Your task is to count the lines of the records that contain "computer". Answer with the number and nothing else.

• • •

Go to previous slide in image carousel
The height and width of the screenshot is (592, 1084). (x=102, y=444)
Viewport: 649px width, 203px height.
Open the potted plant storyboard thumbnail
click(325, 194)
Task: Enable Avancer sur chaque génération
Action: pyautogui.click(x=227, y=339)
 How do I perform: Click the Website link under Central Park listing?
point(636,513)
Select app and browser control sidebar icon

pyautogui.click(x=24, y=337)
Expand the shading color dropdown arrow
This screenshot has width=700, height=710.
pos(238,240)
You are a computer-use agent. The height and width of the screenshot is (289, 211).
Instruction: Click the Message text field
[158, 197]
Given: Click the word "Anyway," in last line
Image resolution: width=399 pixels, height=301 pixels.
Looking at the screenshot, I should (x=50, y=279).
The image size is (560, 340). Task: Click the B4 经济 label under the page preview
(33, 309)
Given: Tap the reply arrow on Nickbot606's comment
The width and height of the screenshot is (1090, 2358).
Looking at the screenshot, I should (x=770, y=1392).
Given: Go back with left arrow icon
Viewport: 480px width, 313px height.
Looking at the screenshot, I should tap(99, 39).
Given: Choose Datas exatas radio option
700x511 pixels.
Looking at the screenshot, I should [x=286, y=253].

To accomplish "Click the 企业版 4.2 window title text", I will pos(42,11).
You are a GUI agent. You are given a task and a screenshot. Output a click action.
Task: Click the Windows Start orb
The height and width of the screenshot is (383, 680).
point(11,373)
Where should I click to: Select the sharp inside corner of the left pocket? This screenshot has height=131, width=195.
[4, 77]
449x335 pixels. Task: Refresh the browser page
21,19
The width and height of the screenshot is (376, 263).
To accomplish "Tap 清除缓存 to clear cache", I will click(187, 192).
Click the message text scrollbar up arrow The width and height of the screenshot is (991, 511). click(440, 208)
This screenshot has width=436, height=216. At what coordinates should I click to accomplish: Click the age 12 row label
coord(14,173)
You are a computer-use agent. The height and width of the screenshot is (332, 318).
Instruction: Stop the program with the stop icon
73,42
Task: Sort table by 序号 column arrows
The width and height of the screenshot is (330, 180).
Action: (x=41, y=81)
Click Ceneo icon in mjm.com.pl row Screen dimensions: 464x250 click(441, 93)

• • •

-- Exercise output --
2